Patterns represent a couple (intent, solution); sometime they refer to a solution, more often they essentially represents an intent, independently of its solution.

Sometimes the solution part of patterns includes a trick or a workaround to overcome the limits of a language, but patterns cannot be reduced to that trick. Indeed, a very important role of patterns (not only design patterns but patterns in general ) is that they represent stereotypes of intents.

A matter of intent

Therefore, it does not really matter if the Strategy pattern can be expressed using a Java interface, a C++ functor or a first-class function: it remains a Strategy because this is just what we want: “Strategy lets the algorithm vary independently from clients that use it“.
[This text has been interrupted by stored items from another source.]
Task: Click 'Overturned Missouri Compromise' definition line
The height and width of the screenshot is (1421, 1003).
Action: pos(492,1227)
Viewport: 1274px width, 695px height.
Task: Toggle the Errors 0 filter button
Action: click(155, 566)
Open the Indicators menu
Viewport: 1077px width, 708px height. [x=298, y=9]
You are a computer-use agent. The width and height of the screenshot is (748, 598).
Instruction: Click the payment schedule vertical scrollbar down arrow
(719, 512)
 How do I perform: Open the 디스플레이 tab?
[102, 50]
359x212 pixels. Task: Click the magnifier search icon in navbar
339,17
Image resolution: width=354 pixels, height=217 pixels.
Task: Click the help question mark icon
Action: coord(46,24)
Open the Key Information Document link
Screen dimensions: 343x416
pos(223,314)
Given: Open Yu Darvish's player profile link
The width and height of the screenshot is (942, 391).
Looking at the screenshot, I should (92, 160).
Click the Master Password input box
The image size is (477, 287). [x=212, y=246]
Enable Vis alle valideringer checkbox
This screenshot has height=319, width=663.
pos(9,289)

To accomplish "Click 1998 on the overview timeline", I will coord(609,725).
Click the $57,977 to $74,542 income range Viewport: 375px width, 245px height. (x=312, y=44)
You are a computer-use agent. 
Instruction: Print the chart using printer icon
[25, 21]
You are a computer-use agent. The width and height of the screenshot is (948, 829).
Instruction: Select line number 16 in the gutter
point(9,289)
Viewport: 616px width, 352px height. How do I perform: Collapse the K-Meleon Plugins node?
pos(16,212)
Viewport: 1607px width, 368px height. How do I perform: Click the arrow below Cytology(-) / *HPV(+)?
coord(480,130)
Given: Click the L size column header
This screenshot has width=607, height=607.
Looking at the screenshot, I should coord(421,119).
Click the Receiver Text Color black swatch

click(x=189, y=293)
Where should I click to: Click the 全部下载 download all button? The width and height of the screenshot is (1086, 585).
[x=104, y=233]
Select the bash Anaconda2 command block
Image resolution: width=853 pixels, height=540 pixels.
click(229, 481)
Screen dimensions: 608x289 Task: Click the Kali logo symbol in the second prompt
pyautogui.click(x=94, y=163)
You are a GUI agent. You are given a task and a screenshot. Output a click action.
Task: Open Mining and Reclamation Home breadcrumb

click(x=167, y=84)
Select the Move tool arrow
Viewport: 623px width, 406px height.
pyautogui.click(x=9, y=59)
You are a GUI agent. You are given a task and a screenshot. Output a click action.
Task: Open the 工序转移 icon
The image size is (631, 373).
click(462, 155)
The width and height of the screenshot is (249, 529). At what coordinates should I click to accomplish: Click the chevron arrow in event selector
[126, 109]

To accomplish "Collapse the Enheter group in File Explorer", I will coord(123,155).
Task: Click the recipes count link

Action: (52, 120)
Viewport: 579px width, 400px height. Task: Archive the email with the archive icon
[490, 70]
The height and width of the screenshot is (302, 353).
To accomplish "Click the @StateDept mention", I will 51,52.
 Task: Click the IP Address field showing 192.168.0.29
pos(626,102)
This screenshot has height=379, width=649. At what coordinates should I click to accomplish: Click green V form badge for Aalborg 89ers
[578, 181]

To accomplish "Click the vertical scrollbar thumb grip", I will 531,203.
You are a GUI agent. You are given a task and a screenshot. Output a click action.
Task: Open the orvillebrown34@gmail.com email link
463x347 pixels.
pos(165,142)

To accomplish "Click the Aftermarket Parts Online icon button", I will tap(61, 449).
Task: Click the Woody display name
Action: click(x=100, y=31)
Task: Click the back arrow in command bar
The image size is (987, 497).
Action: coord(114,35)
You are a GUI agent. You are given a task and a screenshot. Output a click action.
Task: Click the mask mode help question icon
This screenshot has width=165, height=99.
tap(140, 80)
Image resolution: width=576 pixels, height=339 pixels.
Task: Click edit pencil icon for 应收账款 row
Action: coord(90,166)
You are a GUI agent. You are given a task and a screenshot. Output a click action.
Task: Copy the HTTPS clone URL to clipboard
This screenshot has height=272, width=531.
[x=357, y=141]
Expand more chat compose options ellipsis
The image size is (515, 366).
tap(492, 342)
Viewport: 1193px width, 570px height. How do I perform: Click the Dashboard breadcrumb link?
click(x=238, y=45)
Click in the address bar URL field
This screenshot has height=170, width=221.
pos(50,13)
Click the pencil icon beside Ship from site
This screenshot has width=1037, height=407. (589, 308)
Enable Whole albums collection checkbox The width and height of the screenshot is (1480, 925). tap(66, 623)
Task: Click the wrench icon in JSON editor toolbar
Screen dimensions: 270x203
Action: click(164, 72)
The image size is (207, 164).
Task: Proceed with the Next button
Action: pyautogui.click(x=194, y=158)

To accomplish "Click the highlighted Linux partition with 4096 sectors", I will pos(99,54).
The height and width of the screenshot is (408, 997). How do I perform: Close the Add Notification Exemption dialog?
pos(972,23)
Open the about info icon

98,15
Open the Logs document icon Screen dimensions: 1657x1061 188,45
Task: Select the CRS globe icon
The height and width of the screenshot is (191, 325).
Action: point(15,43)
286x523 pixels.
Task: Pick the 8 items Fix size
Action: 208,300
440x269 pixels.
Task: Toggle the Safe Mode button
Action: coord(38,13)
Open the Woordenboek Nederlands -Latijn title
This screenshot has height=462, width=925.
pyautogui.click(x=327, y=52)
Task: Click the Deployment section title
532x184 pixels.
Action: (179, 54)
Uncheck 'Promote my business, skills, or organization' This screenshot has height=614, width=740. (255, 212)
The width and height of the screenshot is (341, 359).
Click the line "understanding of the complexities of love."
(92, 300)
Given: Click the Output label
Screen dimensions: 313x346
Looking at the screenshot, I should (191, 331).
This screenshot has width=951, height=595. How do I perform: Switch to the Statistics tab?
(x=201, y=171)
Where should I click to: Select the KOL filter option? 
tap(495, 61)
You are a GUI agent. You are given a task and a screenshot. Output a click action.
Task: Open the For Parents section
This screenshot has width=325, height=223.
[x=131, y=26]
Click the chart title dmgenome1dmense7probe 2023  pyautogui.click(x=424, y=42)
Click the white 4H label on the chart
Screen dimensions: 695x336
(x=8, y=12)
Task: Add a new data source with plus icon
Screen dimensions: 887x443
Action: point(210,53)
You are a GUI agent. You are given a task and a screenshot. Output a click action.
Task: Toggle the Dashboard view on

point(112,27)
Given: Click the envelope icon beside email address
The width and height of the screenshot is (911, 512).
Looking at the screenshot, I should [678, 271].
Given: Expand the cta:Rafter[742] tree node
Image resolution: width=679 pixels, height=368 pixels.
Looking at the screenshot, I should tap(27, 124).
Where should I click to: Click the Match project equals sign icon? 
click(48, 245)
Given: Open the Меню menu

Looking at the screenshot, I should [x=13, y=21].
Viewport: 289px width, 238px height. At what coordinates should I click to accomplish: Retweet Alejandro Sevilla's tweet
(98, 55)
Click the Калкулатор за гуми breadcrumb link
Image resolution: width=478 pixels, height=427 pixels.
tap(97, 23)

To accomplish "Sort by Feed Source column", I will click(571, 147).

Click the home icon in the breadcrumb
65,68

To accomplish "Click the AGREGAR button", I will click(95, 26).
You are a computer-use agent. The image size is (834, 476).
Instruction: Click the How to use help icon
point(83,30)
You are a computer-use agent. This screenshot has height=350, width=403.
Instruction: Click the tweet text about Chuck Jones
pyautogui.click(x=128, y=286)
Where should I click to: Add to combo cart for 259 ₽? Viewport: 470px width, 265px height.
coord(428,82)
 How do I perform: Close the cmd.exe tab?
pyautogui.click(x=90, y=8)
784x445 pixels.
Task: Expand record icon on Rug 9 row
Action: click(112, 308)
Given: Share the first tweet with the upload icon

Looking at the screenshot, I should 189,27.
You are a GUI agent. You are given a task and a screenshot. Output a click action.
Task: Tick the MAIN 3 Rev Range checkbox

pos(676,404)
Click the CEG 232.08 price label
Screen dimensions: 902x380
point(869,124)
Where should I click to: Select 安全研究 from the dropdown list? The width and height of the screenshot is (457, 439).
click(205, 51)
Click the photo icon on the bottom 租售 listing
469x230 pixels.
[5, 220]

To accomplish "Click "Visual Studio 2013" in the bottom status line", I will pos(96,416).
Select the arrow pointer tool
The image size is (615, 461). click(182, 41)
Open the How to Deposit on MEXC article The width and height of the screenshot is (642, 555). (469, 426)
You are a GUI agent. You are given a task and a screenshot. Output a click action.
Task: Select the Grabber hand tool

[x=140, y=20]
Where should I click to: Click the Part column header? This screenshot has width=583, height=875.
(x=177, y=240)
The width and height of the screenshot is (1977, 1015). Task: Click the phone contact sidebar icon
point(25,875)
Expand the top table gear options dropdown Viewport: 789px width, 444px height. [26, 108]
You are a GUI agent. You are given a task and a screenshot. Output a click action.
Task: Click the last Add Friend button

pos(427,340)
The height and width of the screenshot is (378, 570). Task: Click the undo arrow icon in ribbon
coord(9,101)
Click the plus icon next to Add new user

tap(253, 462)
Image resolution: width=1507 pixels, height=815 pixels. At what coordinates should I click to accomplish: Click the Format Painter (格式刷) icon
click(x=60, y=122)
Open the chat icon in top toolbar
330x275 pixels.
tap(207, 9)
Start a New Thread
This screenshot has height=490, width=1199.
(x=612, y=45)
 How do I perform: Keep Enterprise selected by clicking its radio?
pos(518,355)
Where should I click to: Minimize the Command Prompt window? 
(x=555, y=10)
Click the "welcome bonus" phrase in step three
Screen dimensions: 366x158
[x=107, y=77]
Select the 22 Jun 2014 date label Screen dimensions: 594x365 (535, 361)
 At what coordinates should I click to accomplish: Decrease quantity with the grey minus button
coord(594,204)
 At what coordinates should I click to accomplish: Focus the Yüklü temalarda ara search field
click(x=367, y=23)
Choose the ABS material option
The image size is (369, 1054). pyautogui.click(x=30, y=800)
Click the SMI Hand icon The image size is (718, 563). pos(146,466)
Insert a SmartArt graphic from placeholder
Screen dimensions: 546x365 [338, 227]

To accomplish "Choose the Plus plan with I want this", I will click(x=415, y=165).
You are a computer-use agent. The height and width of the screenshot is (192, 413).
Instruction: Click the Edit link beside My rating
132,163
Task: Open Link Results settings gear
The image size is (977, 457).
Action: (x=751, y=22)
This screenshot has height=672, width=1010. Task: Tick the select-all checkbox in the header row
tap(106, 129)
Is the intent of this book holder clear?
Is the intent of this book holder clear?

Another similar pattern is the Command pattern, which intent is:” Encapsulate a request as an object, thereby letting you parameterize clients with different requests, queue or log requests, and support undoable operations.” Here the intent talks about ‘object’ because it was written for an object-oriented context, however it can easily be made generic if you think ‘handle on function’ (or closure etc.) instead of object. Again, even if first class functions such as delegates in C# can achieve this goal, they do not replace the need to declare the precise intent: “you want to parameterize clients with different requests, queue or log requests, and support undoable operations.”  So in some sense, just using a functor without declaring that the intent is to do a Strategy or a Command is like using untyped variables: you are supposed to know what you are doing, but it is implicit.*

Yet another example with the Visitor pattern and its intent: “Represent an operation to be performed on the elements of an object structure. Visitor lets you define a new operation without changing the classes of the elements on which it operates.” This is typically achieved through double-dispatch in languages lacking multimethods, but regardless of how it is implemented the intent remains, and this is what matters most.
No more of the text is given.